Work required
Show all lines of the listing that contain the word "agent".

Exercise material
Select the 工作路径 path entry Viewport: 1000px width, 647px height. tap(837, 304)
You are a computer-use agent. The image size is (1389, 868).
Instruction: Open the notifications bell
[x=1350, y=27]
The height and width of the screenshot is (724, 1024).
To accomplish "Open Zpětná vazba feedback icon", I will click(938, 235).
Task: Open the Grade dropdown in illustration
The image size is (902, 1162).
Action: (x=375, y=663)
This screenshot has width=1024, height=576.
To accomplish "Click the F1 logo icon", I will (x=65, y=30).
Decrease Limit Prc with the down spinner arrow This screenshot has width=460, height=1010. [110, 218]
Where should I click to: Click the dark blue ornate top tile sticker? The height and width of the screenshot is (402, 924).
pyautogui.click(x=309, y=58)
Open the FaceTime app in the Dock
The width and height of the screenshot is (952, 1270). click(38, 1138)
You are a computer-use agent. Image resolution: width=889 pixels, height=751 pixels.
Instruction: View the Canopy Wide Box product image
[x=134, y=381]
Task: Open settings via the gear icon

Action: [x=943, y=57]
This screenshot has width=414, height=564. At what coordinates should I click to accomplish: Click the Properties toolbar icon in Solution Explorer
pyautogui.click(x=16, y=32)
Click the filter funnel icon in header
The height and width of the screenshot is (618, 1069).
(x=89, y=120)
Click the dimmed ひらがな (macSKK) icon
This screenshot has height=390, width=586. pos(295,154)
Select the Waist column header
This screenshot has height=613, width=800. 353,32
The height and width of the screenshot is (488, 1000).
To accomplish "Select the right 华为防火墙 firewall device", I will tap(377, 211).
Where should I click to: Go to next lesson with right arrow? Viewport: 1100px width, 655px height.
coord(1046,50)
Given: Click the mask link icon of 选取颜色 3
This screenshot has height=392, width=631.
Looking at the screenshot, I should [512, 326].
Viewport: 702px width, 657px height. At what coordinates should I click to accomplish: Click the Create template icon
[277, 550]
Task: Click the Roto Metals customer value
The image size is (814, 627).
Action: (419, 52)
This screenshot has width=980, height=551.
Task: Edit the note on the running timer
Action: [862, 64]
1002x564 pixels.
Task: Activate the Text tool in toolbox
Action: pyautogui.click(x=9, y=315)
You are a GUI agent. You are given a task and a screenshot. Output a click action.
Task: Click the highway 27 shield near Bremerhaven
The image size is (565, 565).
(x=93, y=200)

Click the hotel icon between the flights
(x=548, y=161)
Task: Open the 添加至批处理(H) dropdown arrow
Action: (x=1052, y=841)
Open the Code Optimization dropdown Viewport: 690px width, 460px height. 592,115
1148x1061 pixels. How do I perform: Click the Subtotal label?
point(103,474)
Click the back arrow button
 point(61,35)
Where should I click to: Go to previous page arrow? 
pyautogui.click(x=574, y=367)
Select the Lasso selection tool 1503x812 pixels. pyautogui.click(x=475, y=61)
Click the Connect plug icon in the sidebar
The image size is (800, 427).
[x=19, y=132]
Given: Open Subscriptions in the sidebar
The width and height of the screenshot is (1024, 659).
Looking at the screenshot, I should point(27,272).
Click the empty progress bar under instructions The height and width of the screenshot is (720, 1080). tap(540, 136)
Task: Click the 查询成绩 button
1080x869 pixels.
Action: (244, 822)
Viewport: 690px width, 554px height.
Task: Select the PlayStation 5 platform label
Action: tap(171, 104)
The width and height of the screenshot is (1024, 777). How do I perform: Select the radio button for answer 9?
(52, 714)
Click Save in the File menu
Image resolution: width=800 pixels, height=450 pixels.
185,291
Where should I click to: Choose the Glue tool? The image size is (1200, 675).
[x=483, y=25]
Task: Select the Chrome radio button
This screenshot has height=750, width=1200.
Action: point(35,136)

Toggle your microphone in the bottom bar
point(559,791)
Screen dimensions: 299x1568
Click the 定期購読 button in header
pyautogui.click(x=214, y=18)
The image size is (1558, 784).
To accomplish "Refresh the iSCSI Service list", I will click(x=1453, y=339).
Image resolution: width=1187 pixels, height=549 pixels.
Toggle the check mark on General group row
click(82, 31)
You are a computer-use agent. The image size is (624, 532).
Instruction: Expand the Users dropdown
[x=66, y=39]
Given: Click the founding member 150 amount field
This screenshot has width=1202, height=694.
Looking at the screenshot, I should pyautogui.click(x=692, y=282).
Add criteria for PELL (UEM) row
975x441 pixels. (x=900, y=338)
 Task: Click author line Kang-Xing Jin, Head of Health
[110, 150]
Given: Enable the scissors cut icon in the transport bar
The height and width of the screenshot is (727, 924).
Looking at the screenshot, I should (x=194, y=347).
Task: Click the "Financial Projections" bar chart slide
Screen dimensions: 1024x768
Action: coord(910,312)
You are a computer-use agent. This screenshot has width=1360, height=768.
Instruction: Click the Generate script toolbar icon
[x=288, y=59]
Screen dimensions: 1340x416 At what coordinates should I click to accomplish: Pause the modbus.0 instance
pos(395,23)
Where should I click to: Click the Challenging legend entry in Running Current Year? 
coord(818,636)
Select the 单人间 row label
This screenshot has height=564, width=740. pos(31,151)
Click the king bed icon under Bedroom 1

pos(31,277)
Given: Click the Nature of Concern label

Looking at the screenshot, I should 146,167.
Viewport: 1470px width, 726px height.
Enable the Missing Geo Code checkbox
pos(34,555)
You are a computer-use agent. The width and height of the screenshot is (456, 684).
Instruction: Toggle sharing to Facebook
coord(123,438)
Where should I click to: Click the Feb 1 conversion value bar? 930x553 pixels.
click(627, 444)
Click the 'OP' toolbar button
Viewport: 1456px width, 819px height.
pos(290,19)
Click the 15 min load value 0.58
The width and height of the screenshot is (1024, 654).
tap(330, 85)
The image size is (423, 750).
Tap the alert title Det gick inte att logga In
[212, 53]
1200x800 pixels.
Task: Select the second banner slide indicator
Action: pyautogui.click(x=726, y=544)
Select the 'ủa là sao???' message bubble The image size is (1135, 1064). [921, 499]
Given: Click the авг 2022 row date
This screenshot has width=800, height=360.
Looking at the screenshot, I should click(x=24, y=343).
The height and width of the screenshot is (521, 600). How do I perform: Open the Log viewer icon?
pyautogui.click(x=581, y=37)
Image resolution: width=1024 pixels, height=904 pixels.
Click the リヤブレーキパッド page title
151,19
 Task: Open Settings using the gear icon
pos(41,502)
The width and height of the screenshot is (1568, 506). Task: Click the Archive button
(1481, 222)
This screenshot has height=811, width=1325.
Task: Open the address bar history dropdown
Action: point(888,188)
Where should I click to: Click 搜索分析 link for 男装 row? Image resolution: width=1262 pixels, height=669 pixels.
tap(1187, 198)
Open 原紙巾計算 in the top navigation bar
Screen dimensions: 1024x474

Answer section
You are a computer-use agent. The image size is (1389, 868).
You are a computer-use agent. Image resolution: width=889 pixels, height=751 pixels.
You are a GUI agent. You are given a task and a screenshot. Output a click action.
You are a computer-use agent. The image size is (624, 532).
You are a computer-use agent. This screenshot has width=1360, height=768.
You are a computer-use agent. The width and height of the screenshot is (456, 684).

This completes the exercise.